== Selected extract ==
__________
First attempt at a computer vision convolutional neural network with custom training loop.
This is my first computer vision project, so I wanted to start with something I have good foundational knowledge for already. This lead me to trying to create a convolutional network to detect and classify champions on the League of Legends minimap. If you don't know much about league (consider yourself lucky) you don't really need to know much, just that there are ~171 "champions" or characters in the game, and during a game the 10 chosen by the players in the match are displayed on the minimap at all times, assuming they aren't waiting to respawn.
Choosing a task like this I thought made the project a bit easier, as I'm able to leverage the constraints of the situation and turn them into advantages. For example, champion icons on the minimap are always the same size. This means our network wont need to adjust the size of its predicted bounding boxes. This lead me to selecting an anchor based approach, where I divide the minimap into a 29x29 feature map and draw an anchor of a single size in each of the cells in the feature map. I then calculate the intersection over union (IOU, how much they overlap) for each actual champion on the minimap and the anchors and assign each champion to the anchor it has the highest IOU with. In traditional anchor-based networks for object detection you usually want to draw multiple anchor boxes to account for different sized objects, but since we know the size of our champion icons this isn't needed. These minimap icons are also (almost) always the same visually, which eliminates a lot of complexity that the network will need to contend with when classifying objects compared to traditional object detection tasks.
Another advantage to this environment is that we almost always know what the minimap will look like. There will be some differences across the duration of an actual game, such as minions moving down the lanes, towers being destroyed, and other map objectives spawning/being taken, but these are small changes compared to the 10 champion icons drifting across the map with each players movements. I realized this constraint could be utilized, and I opted to generate my own dataset for the model, as opposed to scraping a Riot Games professional game API during live matches, recording actual minimaps in game or in videos/streams, etc. To accomplish this I took a screenshot in-game of the actual minimap, both at 1440p and 1080p, to use for the background. I then downloaded all champion icons from Riot.
__________
== Collected data ==
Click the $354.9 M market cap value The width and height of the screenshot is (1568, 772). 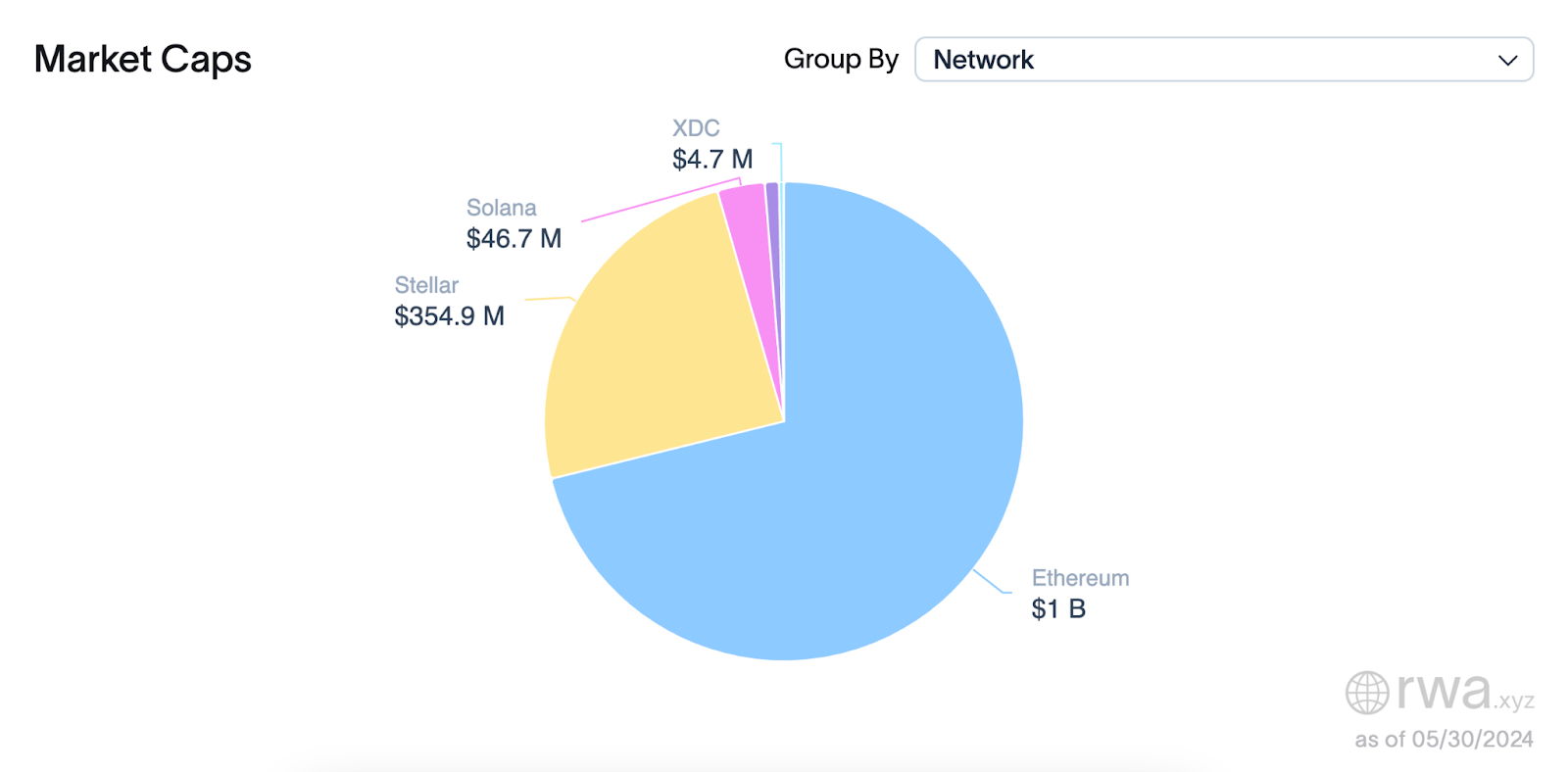449,316
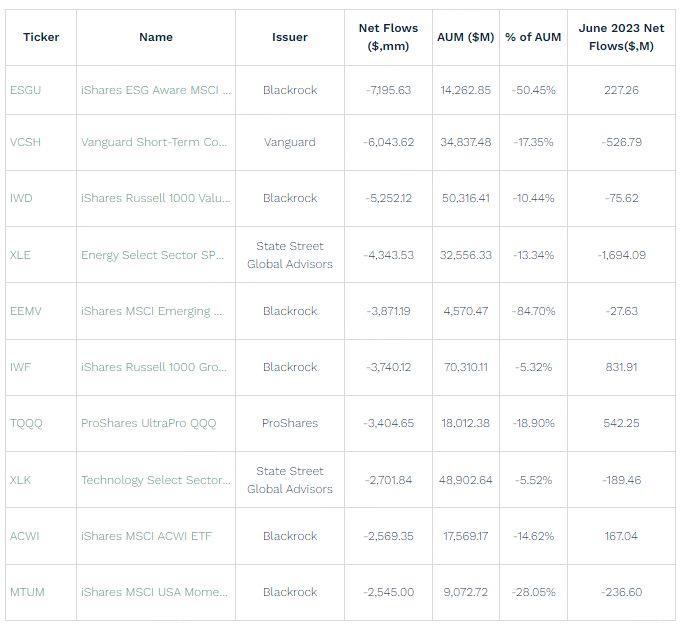The width and height of the screenshot is (683, 624).
Task: Open iShares MSCI ACWI ETF link
Action: coord(146,536)
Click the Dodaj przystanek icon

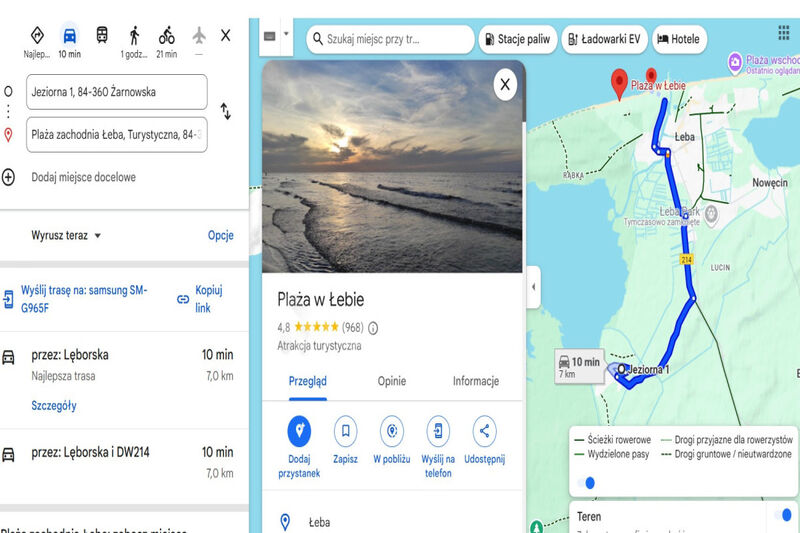coord(299,431)
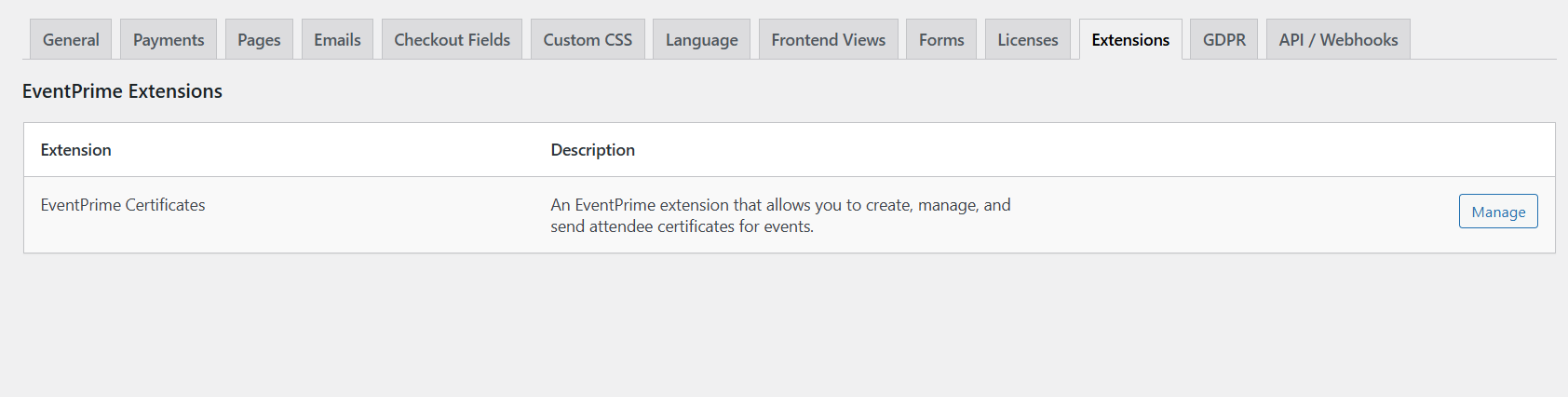Switch to the Custom CSS tab
The height and width of the screenshot is (397, 1568).
[588, 40]
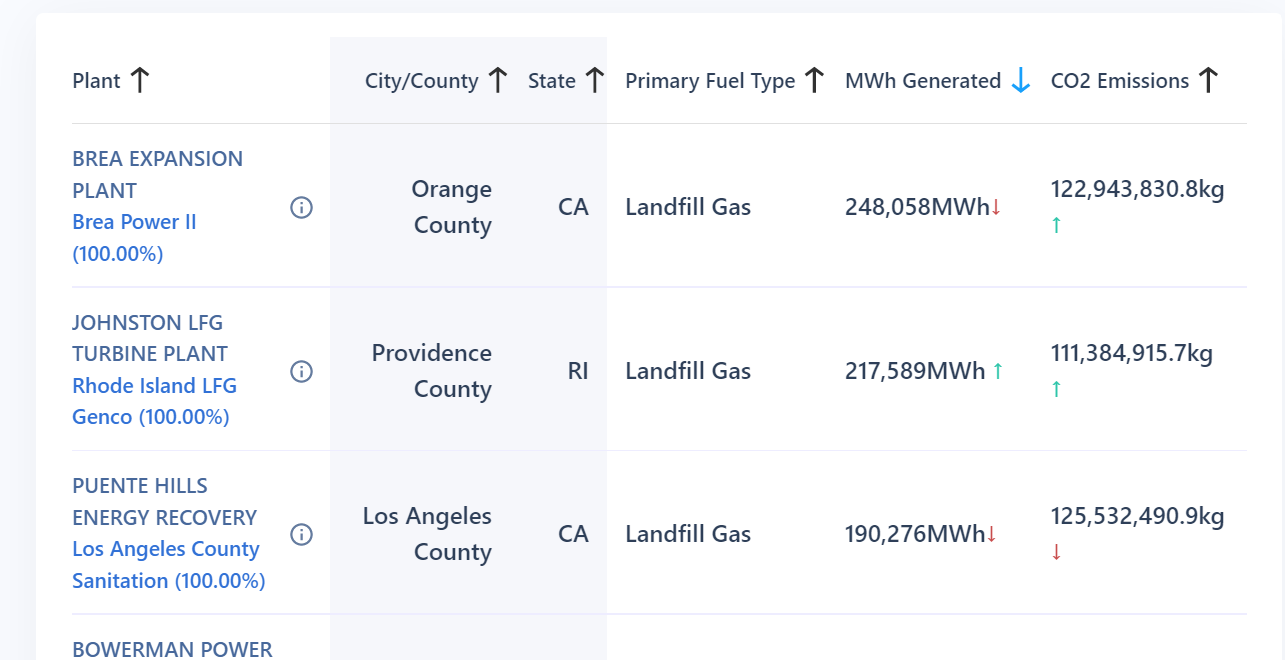Select the Primary Fuel Type header text

point(710,81)
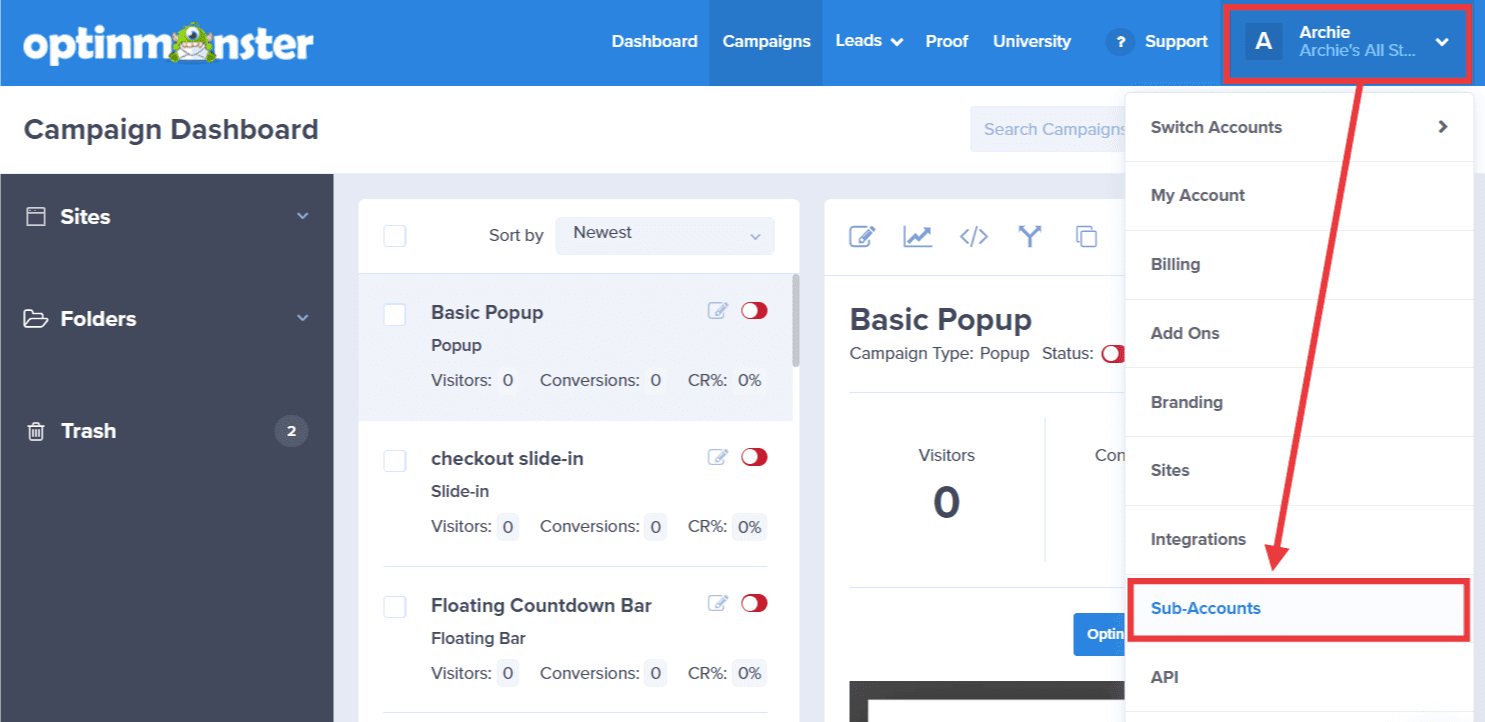Open the help question mark icon
The image size is (1485, 722).
click(x=1119, y=42)
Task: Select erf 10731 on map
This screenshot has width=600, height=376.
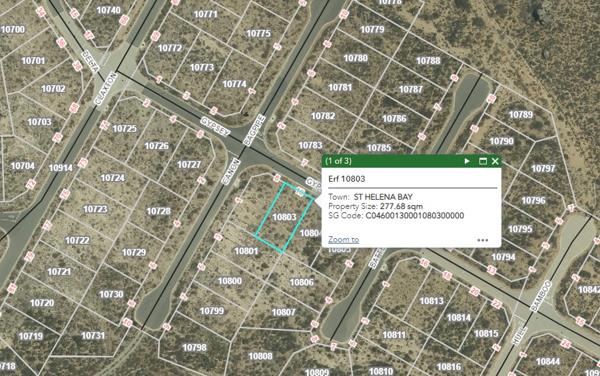Action: click(x=93, y=335)
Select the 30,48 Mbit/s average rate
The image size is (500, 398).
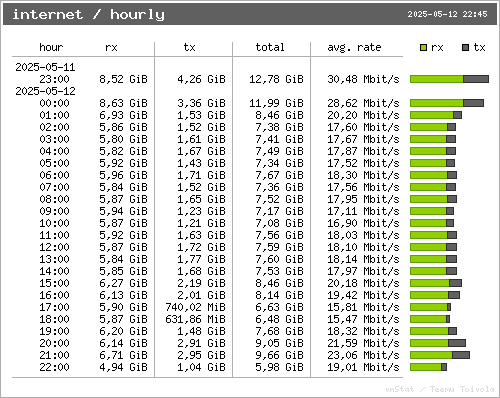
__________
== Questions on the material ==
a) Summarize the minimap project post in three sentences.
b) Please continue the minimap project post from where it stops.

== Responses to the tasks ==
a) The author's first computer vision project is a convolutional network that detects and classifies League of Legends champions on the minimap. Because champion icons on the minimap are always the same size, the author divides the minimap into a 29x29 feature map with a single-size anchor in each cell and assigns each champion to the anchor it has the highest IOU with. Since the minimap's appearance is almost always known, the author chose to generate a custom dataset, using in-game minimap screenshots at 1440p and 1080p as backgrounds along with all champion icons downloaded from Riot.

b)
I realized in doing this that some champions can have multiple icons (Kayn, Kayle), but there aren't many like this, so I decided to treat each icon as its own class (E.g Kayn1/Kayn2), as opposed to lumping them into one class. To create the dataset I overlaid 10 icons onto the minimap at random positions, with some buffer near the edges. This process can certainly be improved (and I most likely will attempt to), such as adding random pings, minions, and other objectives that account for more of the actual complexity of the minimap. At present I think it's a bit rudimentary but gets the job done. Considering champion icons are often stacked/partially overlaid on top of one another when players are close together in-game, and the current generator accomplishes this fairly frequently at random, I believe it should be sufficient. Since the minimap images are created programmatically, so too can the annotations/labels for each image, drastically reducing the amount of time that would be needed to create such a dataset otherwise. I've included the 200 training/validation images and annotations I've been using for testing.
The network currently uses a custom loss function, comprised of the categorical cross entropy lost between the predicted champion class and the actual, as well as smooth L1 loss of the actual champion icon bounding box coordinates and the anchor's bounding box coordinates it has the highest IOU with, a "foreground anchor." It also has a pretty rudimentary custom training loop currently, something I'd like to improve upon. I've been using Ultralytics YOLO models to benchmark my models performance against, which is also why I opted to create the dataset in a format YOLO likes of inidividual annotation files for each image.
This project is far from complete and I'm still actively working on it, so any suggestions/critiques are more than welcome.